Tema delicato è anche quello dei criteri da utilizzare per stabilire la rilevante entità del materiale pedopornografico, al fine di contestarne la relativa aggravante, atteso che ancor oggi le singole Procure, se non addirittura i singoli pubblici ministeri, si regolano in maniera differente.
In relazione all’adescamento, ci si interroga in ordine agli elementi necessari ai fini della sua sussistenza ed in particolare se basti un contatto preliminare con il minore, ad esempio l’instaurazione di dialoghi via chat o sia necessario, come sembra auspicabile, una condotta più esplicita e sintomatica della volontà di entrare in relazione fisica con lo stesso.
Quanto al delitto di apologia, dubbi ermeneutici sorgono per il fatto che la norma statuisce espressamente che non possono essere invocate a propria scusa ragioni o finalità di carattere artistico letterario storico o di costume.
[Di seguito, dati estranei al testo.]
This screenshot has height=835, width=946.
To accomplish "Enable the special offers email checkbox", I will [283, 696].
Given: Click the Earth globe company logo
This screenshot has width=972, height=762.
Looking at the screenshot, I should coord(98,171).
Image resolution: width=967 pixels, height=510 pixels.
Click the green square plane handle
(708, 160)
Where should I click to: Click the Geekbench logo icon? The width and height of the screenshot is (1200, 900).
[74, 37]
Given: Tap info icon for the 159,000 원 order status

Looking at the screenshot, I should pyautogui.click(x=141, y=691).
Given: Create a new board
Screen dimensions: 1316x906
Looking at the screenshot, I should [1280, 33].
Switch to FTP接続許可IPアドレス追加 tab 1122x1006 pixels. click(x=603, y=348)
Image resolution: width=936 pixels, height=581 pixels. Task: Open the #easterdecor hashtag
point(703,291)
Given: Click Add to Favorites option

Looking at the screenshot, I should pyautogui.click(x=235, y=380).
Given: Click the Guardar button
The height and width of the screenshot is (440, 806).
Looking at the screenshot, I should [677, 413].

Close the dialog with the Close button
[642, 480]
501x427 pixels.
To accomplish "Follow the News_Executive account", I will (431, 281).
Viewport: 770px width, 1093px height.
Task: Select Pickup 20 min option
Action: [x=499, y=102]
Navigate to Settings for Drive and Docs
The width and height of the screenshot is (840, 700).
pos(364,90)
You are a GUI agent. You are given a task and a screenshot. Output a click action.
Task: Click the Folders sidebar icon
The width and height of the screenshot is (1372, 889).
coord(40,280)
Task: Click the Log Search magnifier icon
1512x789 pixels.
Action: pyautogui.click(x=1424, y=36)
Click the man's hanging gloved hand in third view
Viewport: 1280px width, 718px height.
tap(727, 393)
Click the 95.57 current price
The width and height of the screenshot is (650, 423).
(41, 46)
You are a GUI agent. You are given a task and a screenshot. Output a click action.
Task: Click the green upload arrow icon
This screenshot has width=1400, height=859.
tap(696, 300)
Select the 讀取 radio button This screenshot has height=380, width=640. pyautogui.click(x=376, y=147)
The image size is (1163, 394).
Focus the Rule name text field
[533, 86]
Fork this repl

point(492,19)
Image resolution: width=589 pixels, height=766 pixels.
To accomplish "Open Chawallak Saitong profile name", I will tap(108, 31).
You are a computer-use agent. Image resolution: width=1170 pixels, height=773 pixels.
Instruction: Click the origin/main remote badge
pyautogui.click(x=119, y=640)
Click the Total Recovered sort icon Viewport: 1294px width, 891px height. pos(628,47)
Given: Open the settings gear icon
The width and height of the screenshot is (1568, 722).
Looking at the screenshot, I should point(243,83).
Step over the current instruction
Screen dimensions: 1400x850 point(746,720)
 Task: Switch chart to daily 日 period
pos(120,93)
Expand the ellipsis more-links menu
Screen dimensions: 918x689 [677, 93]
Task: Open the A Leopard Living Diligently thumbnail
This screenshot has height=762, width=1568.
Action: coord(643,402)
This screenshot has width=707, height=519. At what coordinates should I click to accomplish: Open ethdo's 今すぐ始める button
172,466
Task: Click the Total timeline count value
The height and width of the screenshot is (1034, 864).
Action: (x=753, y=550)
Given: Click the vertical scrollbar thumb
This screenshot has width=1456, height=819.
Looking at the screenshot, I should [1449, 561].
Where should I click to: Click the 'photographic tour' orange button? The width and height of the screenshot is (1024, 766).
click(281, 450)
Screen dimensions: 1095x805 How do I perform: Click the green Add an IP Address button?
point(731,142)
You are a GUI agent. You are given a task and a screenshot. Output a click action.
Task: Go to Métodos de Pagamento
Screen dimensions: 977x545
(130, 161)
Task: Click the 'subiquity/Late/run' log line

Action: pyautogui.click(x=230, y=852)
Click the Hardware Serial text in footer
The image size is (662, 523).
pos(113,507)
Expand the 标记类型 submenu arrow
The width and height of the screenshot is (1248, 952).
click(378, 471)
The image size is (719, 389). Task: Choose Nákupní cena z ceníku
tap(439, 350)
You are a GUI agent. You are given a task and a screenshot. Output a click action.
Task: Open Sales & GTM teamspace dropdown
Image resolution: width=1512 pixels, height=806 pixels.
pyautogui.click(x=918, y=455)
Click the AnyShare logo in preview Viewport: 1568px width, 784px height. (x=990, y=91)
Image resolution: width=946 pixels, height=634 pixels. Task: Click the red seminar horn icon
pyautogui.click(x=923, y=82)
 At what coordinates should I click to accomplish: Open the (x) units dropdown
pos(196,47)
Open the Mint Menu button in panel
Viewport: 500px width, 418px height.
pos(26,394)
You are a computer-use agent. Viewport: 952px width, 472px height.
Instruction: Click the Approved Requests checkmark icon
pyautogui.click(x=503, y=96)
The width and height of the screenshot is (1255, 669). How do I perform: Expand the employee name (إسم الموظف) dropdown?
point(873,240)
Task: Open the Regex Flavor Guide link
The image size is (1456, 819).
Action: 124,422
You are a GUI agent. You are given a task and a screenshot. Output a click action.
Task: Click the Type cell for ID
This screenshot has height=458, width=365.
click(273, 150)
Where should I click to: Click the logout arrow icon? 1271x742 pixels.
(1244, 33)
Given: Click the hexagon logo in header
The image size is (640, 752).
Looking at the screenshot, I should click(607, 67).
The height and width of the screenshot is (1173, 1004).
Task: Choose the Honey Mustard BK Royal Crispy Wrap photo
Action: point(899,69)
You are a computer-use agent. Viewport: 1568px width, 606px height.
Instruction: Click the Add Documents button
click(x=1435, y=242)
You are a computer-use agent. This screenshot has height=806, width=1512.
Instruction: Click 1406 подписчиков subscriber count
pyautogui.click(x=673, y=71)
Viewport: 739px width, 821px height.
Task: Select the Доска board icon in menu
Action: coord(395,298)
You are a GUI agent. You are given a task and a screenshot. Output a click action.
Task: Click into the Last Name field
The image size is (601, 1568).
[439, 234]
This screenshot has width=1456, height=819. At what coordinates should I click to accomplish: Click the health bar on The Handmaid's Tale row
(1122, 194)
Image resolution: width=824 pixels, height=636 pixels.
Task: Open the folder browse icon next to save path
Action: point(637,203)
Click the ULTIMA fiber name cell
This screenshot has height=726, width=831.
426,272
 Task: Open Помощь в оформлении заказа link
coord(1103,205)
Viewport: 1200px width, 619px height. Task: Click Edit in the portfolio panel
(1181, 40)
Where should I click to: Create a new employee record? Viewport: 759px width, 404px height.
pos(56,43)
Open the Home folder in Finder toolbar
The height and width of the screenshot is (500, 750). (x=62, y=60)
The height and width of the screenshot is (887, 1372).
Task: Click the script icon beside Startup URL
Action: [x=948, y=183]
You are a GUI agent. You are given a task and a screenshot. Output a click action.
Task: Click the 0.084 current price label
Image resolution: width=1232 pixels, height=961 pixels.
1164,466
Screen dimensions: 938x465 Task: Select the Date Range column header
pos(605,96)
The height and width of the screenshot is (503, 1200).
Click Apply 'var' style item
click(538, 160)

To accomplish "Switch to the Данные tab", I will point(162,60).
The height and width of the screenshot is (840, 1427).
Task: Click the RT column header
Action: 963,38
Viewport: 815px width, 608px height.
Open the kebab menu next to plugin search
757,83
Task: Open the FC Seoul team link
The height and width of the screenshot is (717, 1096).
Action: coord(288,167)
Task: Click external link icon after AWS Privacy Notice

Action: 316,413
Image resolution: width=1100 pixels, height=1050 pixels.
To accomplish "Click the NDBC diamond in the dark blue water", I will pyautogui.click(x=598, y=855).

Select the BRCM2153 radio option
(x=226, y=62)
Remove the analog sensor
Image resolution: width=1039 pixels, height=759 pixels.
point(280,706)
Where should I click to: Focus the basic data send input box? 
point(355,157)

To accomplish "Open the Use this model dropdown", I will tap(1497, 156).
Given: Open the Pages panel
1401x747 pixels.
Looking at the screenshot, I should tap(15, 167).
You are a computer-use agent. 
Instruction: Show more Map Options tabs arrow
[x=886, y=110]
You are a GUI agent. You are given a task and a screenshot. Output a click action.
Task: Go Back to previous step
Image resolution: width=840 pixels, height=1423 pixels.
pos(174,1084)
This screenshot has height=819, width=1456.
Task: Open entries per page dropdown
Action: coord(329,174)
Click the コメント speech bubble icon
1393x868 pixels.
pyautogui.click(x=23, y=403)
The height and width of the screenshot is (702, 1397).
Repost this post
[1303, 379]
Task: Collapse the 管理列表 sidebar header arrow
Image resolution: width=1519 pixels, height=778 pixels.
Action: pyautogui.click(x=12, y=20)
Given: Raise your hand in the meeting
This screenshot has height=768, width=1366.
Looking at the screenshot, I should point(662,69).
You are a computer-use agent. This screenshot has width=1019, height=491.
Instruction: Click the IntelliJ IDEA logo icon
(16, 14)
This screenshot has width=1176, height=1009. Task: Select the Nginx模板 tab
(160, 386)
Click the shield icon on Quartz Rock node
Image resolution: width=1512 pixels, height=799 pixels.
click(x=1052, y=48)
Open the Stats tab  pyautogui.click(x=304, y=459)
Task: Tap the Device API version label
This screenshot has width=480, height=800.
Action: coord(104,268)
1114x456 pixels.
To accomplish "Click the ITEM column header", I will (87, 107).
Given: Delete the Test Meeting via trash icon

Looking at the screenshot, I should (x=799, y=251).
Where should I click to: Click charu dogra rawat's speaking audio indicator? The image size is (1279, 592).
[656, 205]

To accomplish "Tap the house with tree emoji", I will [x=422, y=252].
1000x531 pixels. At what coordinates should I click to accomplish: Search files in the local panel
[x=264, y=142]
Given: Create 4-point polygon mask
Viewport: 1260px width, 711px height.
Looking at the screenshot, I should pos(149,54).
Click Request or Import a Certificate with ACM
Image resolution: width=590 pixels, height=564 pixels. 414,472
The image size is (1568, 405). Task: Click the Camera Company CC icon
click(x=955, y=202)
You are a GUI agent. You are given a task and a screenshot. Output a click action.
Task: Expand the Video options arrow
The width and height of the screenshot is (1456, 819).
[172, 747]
Ciò posto, ci si chiede allora se sia punibile colui che pubblica un testo di autore del passato, inneggiante pratiche sessuali con minori, o singoli brani dello stesso tenore.
Tali incertezze interpretative si aggiungono a metodi di indagine che talvolta determinano gravi contestazioni a carico di soggetti innocenti. Ciò può, in particolare, avvenire allorquando si risalga a colui che ha realizzato un accesso ad un determinato sito a chiaro contenuto pedofilo esclusivamente attraverso IP. Talvolta, infatti, capita che si assuma la veste di indagato, se non addirittura di imputato, senza che vengano svolte le necessarie verifiche a fine di escludere che altri, sfruttando magari la non protezione della rete, si siano collegati al posto suo.
Ciò detto, e consapevoli che reati così gravi, perché commessi a danni di soggetti deboli, debbano essere perseguiti senza “sconti”, occorre giungere al più presto a soluzioni interpretative omogenee al fine di evitare decisioni discordanti, che se da un lato non favoriscono il contrasto a tale gravissima forma di criminalità, dall’altra possono produrre danni irreversibili per soggetti incolpevoli.